WORK REQUIRED:
Please print the whole news item below on the Science genome paper, word for word.

PROVIDED TEXT:

== Segment start ==

Dr. Moroz and Dr. Kohn publish in Science on 3D resolution genomes with a multidisciplinary team

Dr. Moroz and Dr. Kohn publish in Science on 3D resolution genomes with a multidisciplinary team

Published: Monday, June 7, 2021

Whitney's Distinguished professor Dr. Leonid Moroz and researcher Dr. Andrea Kohn published in Science on 3D resolution genomes with a multidisciplinary team. 

Full Paper 

Amazing gifts from Nature revealed the logic of 3D genome regulations in humans and beyond. Our genome is compacted in a tiny nucleus in each of 100 trillion cells. But if DNA from ALL cells in a human body stretches to its total length, it will be possible to make more than 1000 loops from Earth to Sun. How is our genome compacted and regulated? An interdisciplinary team (Hoencamp et al. May 28, Science, 2021, including the University of Florida/Whitney Lab (Prof. Leonid L. Moroz and Dr. Andrea Kohn), reconstructed of twenty four genomes at three dimensional resolution (3D). 

The list includes the prominent models for deciphering mechanisms of memory and regeneration such as sea slugs and comb jellies. As a result, the team discover a limited number of solutions of Mother Nature implemented to the packing of genomes. Inspired by these gifts of Nature, the team showed that modifying the expression of these proteins can convert the human genome to a state resembling that seen in organisms such as fungi or mosquitoes. These findings have long-lasting implications for understanding chromosomal disorders, cancer, and memory. 

Equally important this is the first step to make a “Periodic System of Cell Nuclei”, and eventually “Periodic System of Cell Types and Neurons” (Moroz, 2018) which can be conceptually similar to the Periodic System of Chemical Elements with a predictive power.

== Segment end ==

STORED DATA:
== Segment start ==

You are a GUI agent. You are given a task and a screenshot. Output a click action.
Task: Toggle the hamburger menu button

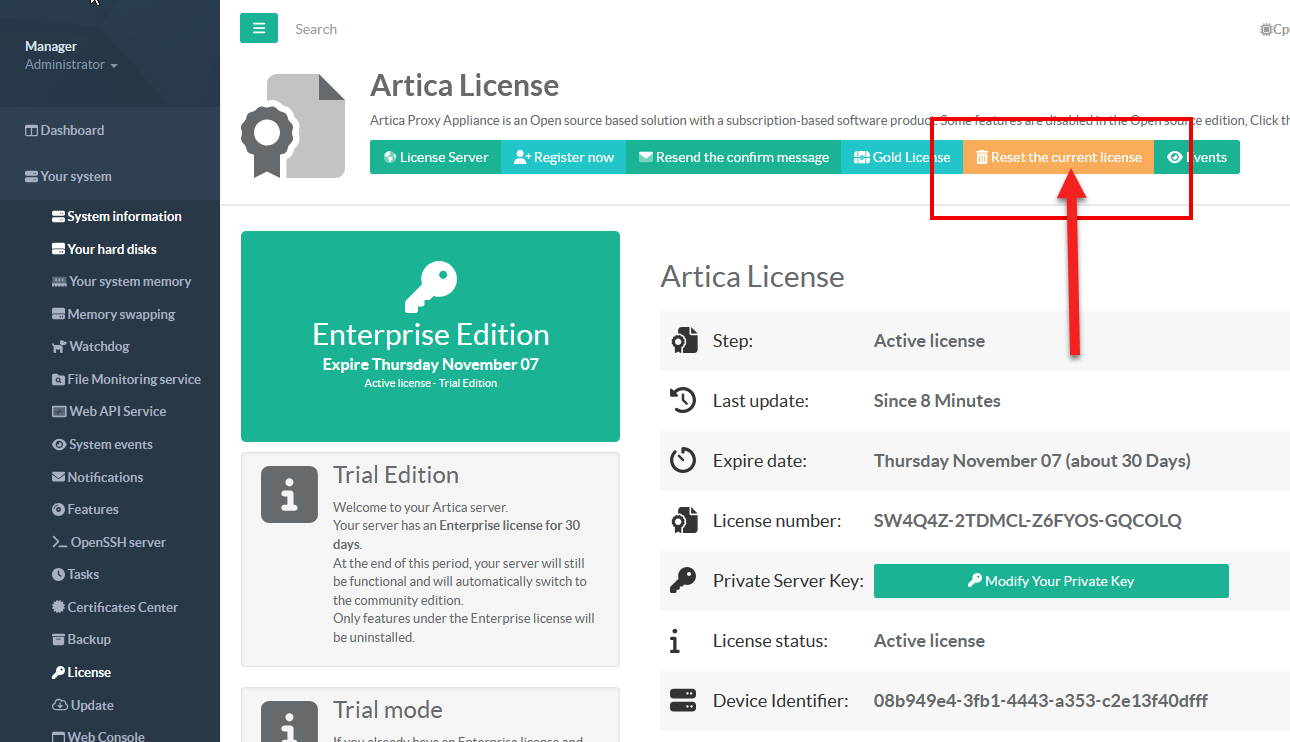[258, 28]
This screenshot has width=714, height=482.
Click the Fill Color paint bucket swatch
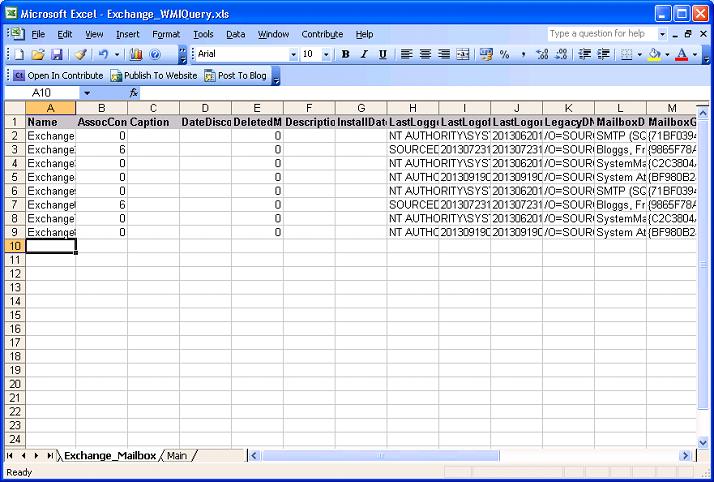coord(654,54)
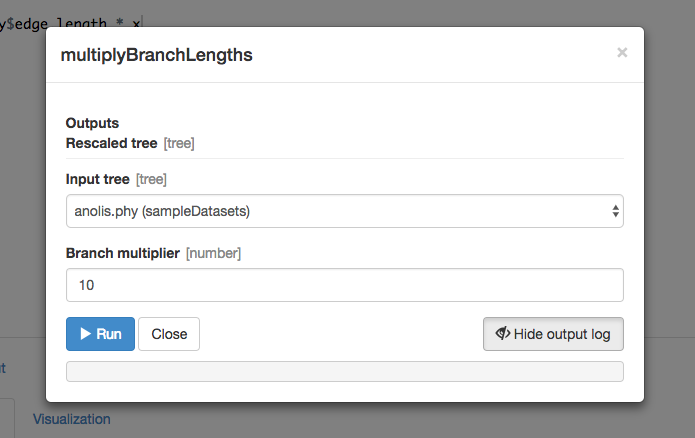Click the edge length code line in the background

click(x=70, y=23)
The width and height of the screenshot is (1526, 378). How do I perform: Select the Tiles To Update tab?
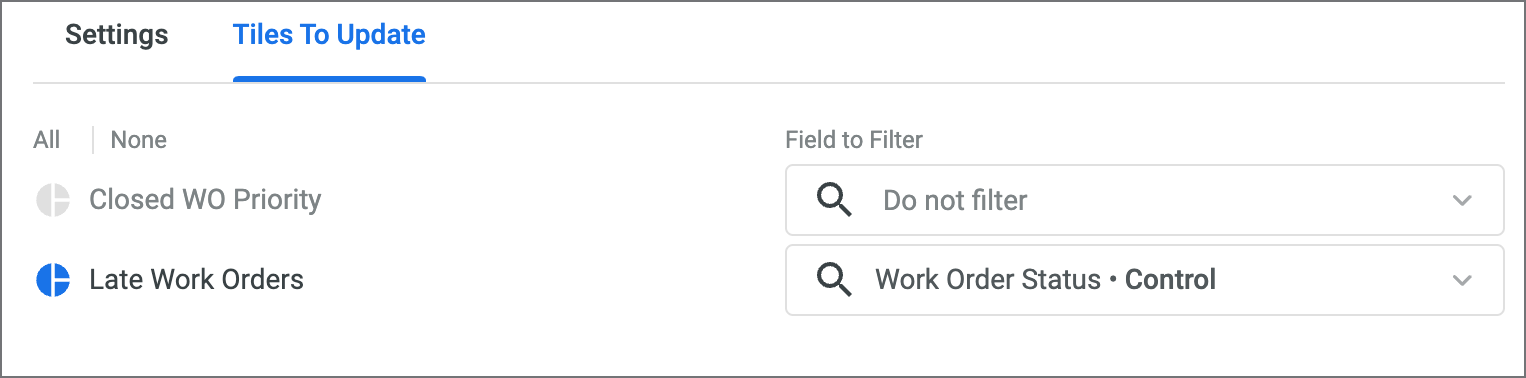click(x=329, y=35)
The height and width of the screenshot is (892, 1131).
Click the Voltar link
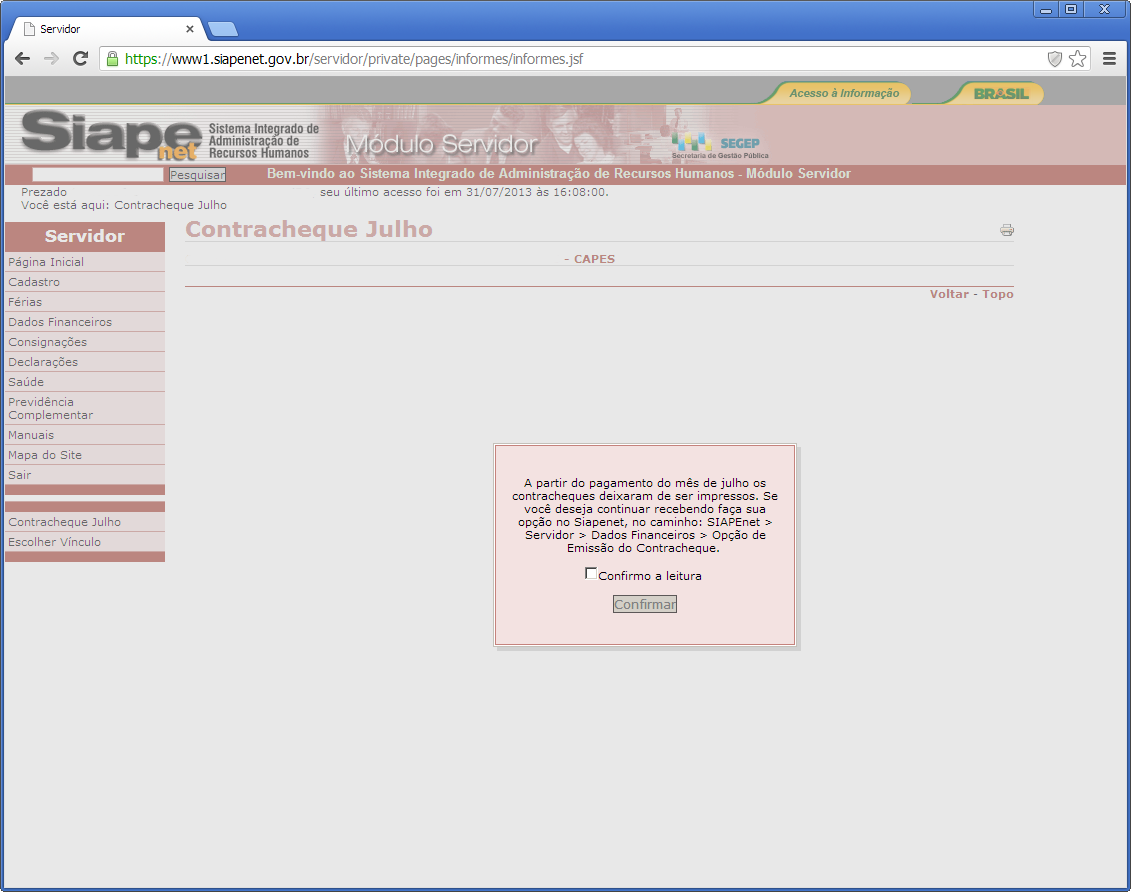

== Segment end ==
== Segment start ==

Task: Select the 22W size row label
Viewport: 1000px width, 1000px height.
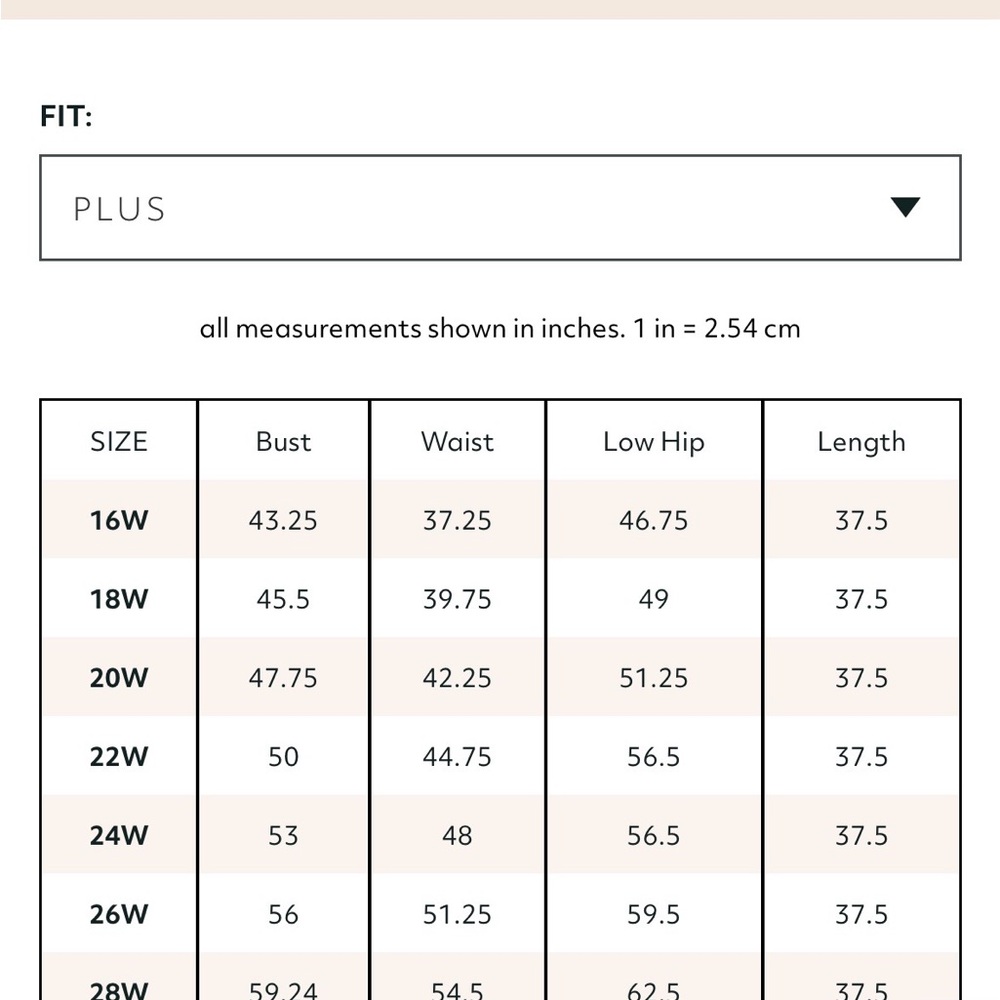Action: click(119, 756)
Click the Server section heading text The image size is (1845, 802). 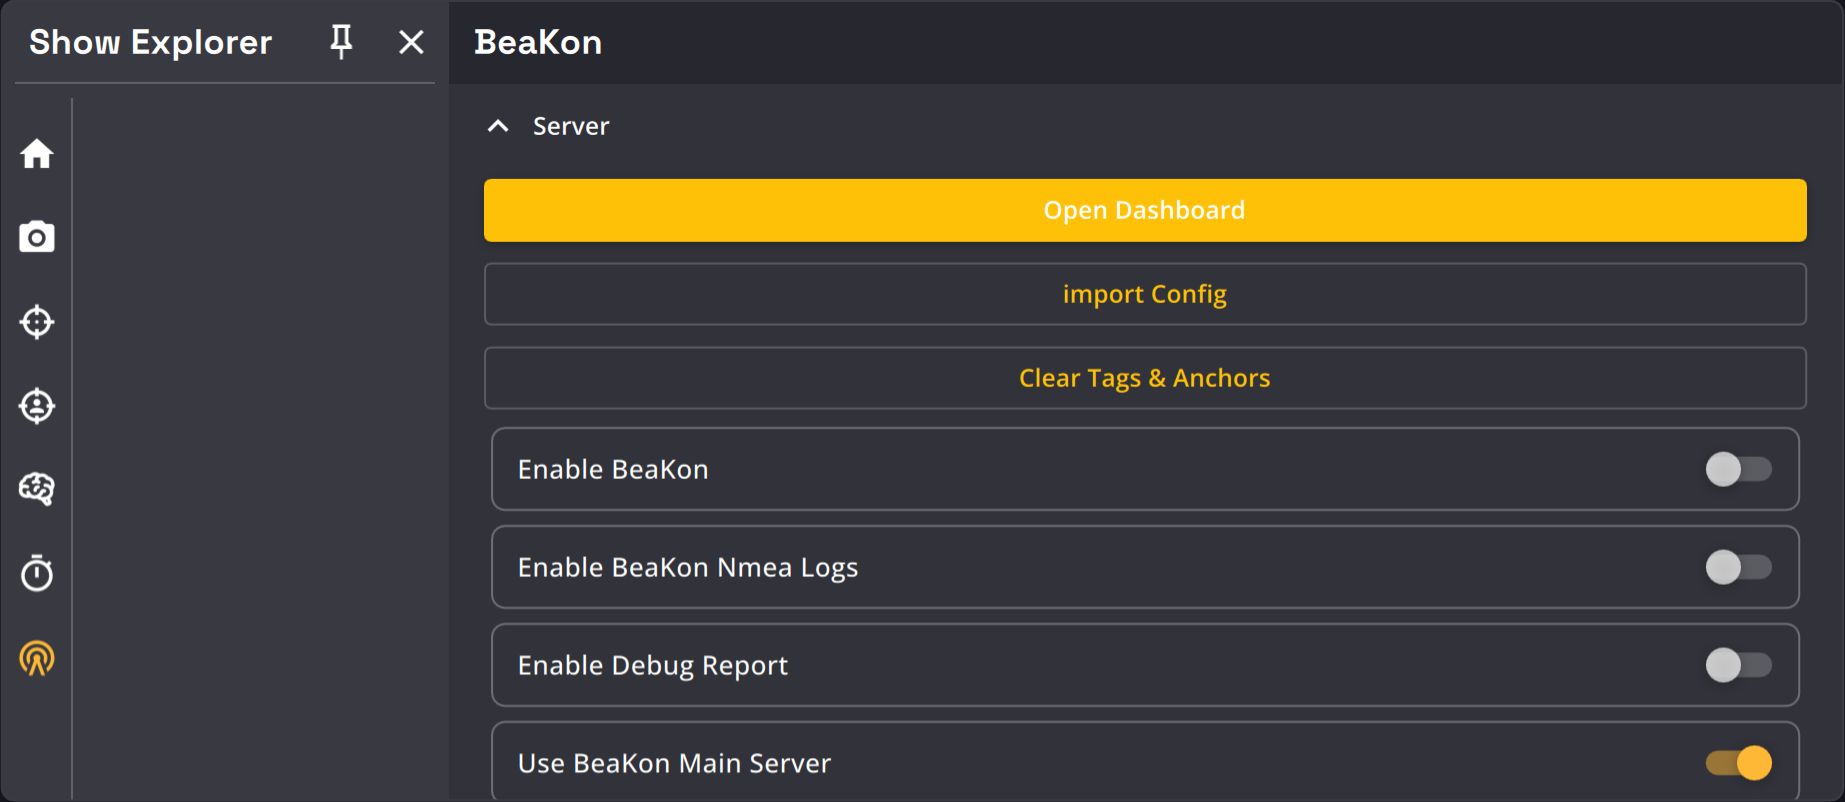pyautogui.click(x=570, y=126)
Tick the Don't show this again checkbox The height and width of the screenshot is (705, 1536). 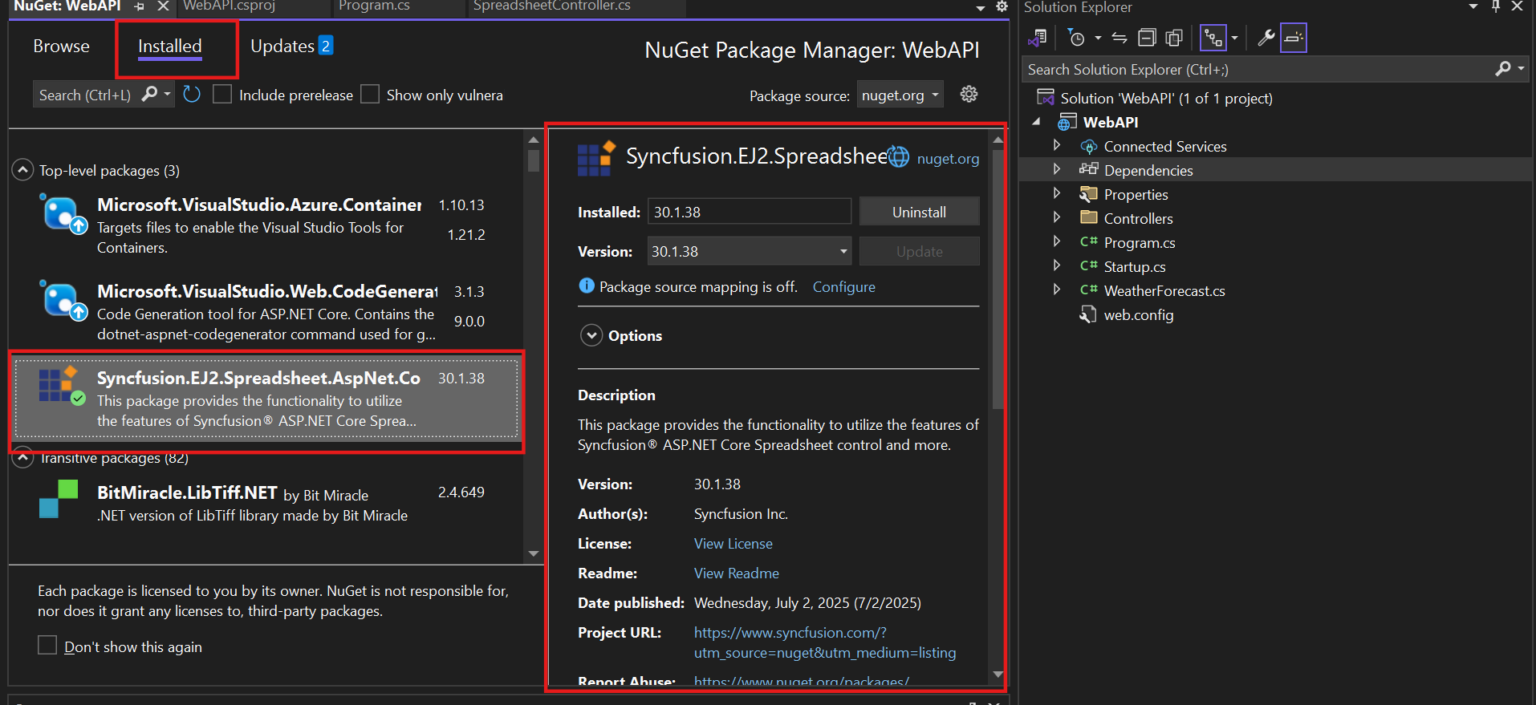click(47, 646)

== Segment end ==

ANSWER:
Dr. Moroz and Dr. Kohn publish in Science on 3D resolution genomes with a multidisciplinary team

Dr. Moroz and Dr. Kohn publish in Science on 3D resolution genomes with a multidisciplinary team

Published: Monday, June 7, 2021

Whitney's Distinguished professor Dr. Leonid Moroz and researcher Dr. Andrea Kohn published in Science on 3D resolution genomes with a multidisciplinary team. 

Full Paper 

Amazing gifts from Nature revealed the logic of 3D genome regulations in humans and beyond. Our genome is compacted in a tiny nucleus in each of 100 trillion cells. But if DNA from ALL cells in a human body stretches to its total length, it will be possible to make more than 1000 loops from Earth to Sun. How is our genome compacted and regulated? An interdisciplinary team (Hoencamp et al. May 28, Science, 2021, including the University of Florida/Whitney Lab (Prof. Leonid L. Moroz and Dr. Andrea Kohn), reconstructed of twenty four genomes at three dimensional resolution (3D). 

The list includes the prominent models for deciphering mechanisms of memory and regeneration such as sea slugs and comb jellies. As a result, the team discover a limited number of solutions of Mother Nature implemented to the packing of genomes. Inspired by these gifts of Nature, the team showed that modifying the expression of these proteins can convert the human genome to a state resembling that seen in organisms such as fungi or mosquitoes. These findings have long-lasting implications for understanding chromosomal disorders, cancer, and memory. 

Equally important this is the first step to make a “Periodic System of Cell Nuclei”, and eventually “Periodic System of Cell Types and Neurons” (Moroz, 2018) which can be conceptually similar to the Periodic System of Chemical Elements with a predictive power.